Copy out the items word for word, starting at the line containing "You are a computer-use agent. Screen" and ending at the line containing "will [658, 178].", with both of those lines included.

■ **Dataset excerpts**:
........

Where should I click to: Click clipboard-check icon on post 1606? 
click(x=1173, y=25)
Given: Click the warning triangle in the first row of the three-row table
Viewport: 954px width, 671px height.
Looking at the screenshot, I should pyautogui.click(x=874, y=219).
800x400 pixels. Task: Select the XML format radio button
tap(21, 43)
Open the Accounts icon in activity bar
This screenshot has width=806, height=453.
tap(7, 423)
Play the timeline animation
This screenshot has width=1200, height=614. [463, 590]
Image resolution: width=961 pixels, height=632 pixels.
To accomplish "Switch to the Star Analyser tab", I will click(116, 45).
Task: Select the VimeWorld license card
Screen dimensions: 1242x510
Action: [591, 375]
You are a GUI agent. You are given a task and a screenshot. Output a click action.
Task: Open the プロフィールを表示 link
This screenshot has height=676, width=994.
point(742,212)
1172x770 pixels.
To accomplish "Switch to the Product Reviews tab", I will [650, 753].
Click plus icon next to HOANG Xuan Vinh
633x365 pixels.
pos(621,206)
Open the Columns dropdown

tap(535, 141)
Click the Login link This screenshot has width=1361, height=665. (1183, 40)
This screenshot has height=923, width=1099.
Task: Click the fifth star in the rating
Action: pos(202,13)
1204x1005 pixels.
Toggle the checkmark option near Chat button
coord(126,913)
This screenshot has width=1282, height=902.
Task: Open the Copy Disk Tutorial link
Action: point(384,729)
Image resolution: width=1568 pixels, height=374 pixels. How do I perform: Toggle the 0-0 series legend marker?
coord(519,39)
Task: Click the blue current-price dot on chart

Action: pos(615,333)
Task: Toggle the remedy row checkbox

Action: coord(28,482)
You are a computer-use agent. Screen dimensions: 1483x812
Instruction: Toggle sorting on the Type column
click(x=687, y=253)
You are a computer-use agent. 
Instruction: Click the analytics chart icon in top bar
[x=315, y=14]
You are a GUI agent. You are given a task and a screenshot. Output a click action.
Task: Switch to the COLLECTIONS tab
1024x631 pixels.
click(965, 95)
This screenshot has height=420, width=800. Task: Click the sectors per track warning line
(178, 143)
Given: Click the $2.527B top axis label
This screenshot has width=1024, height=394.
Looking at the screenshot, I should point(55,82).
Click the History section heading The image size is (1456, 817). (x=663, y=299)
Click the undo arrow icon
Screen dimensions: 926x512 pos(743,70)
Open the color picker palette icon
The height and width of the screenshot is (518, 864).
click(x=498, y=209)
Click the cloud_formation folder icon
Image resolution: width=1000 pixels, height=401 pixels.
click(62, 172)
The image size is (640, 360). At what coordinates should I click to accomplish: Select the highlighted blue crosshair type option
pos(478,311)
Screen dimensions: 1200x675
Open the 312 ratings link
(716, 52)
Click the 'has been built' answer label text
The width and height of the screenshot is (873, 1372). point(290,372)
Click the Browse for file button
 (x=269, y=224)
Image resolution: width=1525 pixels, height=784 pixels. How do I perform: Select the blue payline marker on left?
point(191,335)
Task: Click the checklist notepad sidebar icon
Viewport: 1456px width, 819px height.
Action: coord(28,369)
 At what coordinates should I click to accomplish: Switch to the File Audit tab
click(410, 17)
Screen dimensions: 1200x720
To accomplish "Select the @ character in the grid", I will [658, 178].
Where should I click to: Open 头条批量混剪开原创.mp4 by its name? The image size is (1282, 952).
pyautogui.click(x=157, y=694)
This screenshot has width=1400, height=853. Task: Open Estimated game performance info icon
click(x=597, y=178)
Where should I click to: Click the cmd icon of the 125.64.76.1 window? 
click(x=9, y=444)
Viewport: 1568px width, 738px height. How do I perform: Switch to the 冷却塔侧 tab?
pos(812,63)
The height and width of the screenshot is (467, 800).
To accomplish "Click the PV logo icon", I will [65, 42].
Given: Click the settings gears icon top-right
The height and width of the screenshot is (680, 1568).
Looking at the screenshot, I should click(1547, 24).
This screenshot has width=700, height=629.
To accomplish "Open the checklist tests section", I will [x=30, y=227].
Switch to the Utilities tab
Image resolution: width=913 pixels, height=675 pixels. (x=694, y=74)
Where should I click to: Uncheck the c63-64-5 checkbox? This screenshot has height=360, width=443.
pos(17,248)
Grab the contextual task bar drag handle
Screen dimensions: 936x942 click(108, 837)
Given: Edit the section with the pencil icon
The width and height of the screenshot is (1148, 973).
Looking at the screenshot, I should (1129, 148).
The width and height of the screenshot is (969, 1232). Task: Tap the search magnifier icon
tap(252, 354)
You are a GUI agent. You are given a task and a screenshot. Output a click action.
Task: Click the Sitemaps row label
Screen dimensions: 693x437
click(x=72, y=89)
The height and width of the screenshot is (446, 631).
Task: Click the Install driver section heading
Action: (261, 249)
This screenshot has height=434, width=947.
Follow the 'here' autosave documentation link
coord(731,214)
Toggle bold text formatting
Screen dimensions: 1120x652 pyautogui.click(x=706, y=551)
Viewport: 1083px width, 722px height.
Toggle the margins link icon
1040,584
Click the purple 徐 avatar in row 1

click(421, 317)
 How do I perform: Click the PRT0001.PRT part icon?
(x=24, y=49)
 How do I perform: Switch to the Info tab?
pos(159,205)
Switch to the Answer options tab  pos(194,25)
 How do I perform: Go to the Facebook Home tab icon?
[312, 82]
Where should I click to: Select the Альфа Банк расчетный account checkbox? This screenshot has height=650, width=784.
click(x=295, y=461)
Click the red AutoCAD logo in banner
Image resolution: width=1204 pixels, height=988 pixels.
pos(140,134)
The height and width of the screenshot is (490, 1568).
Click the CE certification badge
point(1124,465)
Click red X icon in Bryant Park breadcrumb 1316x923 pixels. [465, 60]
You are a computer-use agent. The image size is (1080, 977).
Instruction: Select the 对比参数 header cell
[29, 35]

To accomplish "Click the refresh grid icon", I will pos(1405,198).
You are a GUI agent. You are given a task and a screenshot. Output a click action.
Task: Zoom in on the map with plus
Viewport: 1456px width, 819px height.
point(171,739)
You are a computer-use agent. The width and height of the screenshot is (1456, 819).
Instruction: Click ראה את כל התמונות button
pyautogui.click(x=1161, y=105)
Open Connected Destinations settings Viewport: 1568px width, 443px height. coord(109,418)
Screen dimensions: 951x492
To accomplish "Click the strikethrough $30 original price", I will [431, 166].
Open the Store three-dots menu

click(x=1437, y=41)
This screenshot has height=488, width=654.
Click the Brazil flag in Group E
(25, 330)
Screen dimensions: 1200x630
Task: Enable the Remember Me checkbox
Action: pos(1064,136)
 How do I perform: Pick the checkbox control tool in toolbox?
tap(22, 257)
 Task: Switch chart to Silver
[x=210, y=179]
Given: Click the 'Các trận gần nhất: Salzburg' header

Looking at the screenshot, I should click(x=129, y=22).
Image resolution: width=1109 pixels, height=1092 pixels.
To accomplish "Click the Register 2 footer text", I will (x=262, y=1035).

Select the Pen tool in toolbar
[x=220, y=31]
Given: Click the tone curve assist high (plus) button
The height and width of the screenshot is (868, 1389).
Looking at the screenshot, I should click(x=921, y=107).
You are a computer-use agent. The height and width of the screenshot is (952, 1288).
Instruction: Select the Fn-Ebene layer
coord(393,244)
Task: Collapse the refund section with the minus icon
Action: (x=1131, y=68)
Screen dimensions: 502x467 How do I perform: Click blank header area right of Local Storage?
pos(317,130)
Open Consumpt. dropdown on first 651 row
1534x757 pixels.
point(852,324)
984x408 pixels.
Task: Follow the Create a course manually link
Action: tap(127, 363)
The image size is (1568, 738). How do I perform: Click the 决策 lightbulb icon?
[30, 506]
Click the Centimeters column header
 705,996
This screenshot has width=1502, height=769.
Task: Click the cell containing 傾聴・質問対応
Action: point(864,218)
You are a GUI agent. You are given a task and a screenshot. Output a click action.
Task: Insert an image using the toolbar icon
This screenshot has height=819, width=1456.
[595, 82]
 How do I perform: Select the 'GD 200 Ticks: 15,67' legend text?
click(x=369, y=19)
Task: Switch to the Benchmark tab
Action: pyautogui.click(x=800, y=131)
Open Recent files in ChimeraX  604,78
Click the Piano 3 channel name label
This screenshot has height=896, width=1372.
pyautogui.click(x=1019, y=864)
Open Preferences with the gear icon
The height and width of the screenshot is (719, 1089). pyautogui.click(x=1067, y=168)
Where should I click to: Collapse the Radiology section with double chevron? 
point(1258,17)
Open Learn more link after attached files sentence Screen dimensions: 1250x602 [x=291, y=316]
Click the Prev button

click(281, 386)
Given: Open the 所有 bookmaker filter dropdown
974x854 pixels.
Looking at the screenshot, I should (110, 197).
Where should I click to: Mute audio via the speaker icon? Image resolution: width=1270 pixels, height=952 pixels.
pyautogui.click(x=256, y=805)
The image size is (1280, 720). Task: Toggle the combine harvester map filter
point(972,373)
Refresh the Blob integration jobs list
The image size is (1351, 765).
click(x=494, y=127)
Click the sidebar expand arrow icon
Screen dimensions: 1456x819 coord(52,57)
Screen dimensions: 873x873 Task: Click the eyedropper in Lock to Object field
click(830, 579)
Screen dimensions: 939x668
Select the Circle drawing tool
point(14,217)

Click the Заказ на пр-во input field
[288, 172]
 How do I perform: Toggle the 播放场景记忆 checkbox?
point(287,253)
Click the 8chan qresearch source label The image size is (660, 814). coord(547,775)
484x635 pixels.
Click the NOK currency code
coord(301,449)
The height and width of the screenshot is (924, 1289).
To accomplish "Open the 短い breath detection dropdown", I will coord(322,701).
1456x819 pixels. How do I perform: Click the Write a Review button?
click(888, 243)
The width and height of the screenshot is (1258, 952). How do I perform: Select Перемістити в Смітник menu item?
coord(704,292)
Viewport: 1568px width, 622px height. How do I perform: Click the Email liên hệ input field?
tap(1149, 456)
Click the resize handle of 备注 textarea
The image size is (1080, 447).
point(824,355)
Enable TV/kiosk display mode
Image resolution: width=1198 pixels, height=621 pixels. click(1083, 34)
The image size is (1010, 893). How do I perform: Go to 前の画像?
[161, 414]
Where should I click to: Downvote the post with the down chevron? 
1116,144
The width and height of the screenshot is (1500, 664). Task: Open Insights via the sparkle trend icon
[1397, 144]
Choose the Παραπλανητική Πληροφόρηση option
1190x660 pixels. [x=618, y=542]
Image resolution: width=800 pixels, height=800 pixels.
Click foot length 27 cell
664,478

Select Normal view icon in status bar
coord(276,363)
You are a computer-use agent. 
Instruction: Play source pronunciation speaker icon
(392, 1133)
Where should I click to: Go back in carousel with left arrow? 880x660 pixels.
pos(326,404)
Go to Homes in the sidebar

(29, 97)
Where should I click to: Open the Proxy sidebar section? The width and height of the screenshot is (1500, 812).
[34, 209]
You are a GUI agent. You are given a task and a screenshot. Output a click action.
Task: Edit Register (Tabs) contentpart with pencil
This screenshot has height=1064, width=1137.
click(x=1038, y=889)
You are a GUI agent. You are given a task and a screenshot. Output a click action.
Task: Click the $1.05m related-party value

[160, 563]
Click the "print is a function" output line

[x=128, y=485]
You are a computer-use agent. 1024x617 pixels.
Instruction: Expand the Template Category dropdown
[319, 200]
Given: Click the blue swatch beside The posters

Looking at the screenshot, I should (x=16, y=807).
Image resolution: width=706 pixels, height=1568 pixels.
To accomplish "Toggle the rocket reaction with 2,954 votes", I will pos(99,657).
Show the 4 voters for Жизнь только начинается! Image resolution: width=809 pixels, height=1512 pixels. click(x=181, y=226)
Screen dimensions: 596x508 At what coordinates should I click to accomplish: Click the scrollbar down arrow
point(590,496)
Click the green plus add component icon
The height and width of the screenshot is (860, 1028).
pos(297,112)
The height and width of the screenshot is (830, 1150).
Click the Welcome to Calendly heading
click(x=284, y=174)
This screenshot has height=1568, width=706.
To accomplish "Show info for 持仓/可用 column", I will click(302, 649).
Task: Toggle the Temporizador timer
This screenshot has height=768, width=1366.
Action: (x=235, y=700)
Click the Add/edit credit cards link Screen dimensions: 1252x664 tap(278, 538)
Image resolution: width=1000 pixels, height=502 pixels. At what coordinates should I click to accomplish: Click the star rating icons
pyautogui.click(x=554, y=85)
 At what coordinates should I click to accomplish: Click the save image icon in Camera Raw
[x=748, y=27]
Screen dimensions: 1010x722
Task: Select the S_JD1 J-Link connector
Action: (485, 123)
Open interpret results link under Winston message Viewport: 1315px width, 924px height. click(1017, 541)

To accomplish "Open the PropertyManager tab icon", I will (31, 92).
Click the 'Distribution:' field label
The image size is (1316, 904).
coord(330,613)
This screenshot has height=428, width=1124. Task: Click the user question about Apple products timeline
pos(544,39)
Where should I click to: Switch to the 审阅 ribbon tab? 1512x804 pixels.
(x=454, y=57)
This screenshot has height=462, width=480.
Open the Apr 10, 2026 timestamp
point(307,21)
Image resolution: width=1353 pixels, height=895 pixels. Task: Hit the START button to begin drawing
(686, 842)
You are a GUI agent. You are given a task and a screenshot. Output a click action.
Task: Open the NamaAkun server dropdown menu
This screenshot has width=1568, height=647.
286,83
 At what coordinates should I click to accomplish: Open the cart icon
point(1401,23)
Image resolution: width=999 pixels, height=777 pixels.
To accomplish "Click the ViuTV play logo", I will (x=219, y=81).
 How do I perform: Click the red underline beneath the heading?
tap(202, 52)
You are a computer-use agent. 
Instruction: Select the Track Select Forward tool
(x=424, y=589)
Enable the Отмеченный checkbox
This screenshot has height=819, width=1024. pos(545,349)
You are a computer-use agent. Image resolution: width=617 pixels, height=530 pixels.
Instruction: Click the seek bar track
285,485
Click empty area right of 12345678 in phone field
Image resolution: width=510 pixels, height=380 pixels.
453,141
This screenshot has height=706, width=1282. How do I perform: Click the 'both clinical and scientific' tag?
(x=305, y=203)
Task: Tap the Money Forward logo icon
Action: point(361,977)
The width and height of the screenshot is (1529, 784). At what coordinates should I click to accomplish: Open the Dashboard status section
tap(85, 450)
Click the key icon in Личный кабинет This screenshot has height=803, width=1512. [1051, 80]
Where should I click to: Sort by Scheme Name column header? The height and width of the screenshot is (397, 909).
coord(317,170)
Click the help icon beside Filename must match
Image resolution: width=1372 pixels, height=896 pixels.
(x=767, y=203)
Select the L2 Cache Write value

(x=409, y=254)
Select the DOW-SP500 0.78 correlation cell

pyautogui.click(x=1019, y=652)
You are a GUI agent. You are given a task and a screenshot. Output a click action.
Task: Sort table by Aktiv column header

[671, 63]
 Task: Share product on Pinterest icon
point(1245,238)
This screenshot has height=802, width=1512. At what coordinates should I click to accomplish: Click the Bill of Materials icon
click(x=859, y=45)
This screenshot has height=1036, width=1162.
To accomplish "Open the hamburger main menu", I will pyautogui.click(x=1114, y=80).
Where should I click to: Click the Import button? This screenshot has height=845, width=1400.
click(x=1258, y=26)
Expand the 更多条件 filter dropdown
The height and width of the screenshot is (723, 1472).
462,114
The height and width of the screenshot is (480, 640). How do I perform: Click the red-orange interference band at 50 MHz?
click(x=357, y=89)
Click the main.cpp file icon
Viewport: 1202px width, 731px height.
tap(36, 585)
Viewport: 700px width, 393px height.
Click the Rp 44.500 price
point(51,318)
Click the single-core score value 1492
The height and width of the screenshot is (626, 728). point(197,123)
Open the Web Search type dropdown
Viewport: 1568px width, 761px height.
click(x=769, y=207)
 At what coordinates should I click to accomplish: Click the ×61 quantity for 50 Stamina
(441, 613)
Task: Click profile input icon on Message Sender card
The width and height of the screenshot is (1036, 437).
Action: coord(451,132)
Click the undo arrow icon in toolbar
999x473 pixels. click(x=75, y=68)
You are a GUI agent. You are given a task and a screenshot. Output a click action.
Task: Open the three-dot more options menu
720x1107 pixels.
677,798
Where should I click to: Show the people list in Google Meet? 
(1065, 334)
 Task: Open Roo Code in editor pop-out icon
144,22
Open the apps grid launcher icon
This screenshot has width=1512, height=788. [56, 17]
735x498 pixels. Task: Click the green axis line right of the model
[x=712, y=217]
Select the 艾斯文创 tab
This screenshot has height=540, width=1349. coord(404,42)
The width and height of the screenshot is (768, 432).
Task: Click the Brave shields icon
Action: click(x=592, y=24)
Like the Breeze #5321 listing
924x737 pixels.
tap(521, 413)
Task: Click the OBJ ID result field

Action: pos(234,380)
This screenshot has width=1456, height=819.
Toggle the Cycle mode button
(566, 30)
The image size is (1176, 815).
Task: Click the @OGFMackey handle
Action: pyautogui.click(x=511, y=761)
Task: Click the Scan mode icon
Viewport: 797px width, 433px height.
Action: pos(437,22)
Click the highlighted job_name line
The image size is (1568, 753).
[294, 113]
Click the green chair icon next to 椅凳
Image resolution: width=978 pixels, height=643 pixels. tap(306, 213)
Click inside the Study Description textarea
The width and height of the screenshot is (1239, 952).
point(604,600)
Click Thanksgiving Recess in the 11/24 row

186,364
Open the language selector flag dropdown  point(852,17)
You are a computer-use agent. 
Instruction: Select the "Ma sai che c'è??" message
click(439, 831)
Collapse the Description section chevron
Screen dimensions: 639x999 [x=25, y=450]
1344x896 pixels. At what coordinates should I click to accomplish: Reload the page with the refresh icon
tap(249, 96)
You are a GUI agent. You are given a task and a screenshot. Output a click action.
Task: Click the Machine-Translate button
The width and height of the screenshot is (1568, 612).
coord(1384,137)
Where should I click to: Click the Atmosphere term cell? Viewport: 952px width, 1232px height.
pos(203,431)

........

■ **Result**:
You are a computer-use agent. Screen dimensions: 1483x812
Instruction: Toggle sorting on the Type column
click(x=687, y=253)
You are a computer-use agent. 
Instruction: Click the analytics chart icon in top bar
[x=315, y=14]
You are a GUI agent. You are given a task and a screenshot. Output a click action.
Task: Switch to the COLLECTIONS tab
1024x631 pixels.
click(965, 95)
This screenshot has height=420, width=800. Task: Click the sectors per track warning line
(178, 143)
Given: Click the $2.527B top axis label
This screenshot has width=1024, height=394.
Looking at the screenshot, I should point(55,82).
Click the History section heading The image size is (1456, 817). (x=663, y=299)
Click the undo arrow icon
Screen dimensions: 926x512 pos(743,70)
Open the color picker palette icon
The height and width of the screenshot is (518, 864).
click(x=498, y=209)
Click the cloud_formation folder icon
Image resolution: width=1000 pixels, height=401 pixels.
click(62, 172)
The image size is (640, 360). At what coordinates should I click to accomplish: Select the highlighted blue crosshair type option
pos(478,311)
Screen dimensions: 1200x675
Open the 312 ratings link
(716, 52)
Click the 'has been built' answer label text
The width and height of the screenshot is (873, 1372). point(290,372)
Click the Browse for file button
 (x=269, y=224)
Image resolution: width=1525 pixels, height=784 pixels. How do I perform: Select the blue payline marker on left?
point(191,335)
Task: Click the checklist notepad sidebar icon
Viewport: 1456px width, 819px height.
Action: coord(28,369)
 At what coordinates should I click to accomplish: Switch to the File Audit tab
click(410, 17)
Screen dimensions: 1200x720
To accomplish "Select the @ character in the grid", I will [658, 178].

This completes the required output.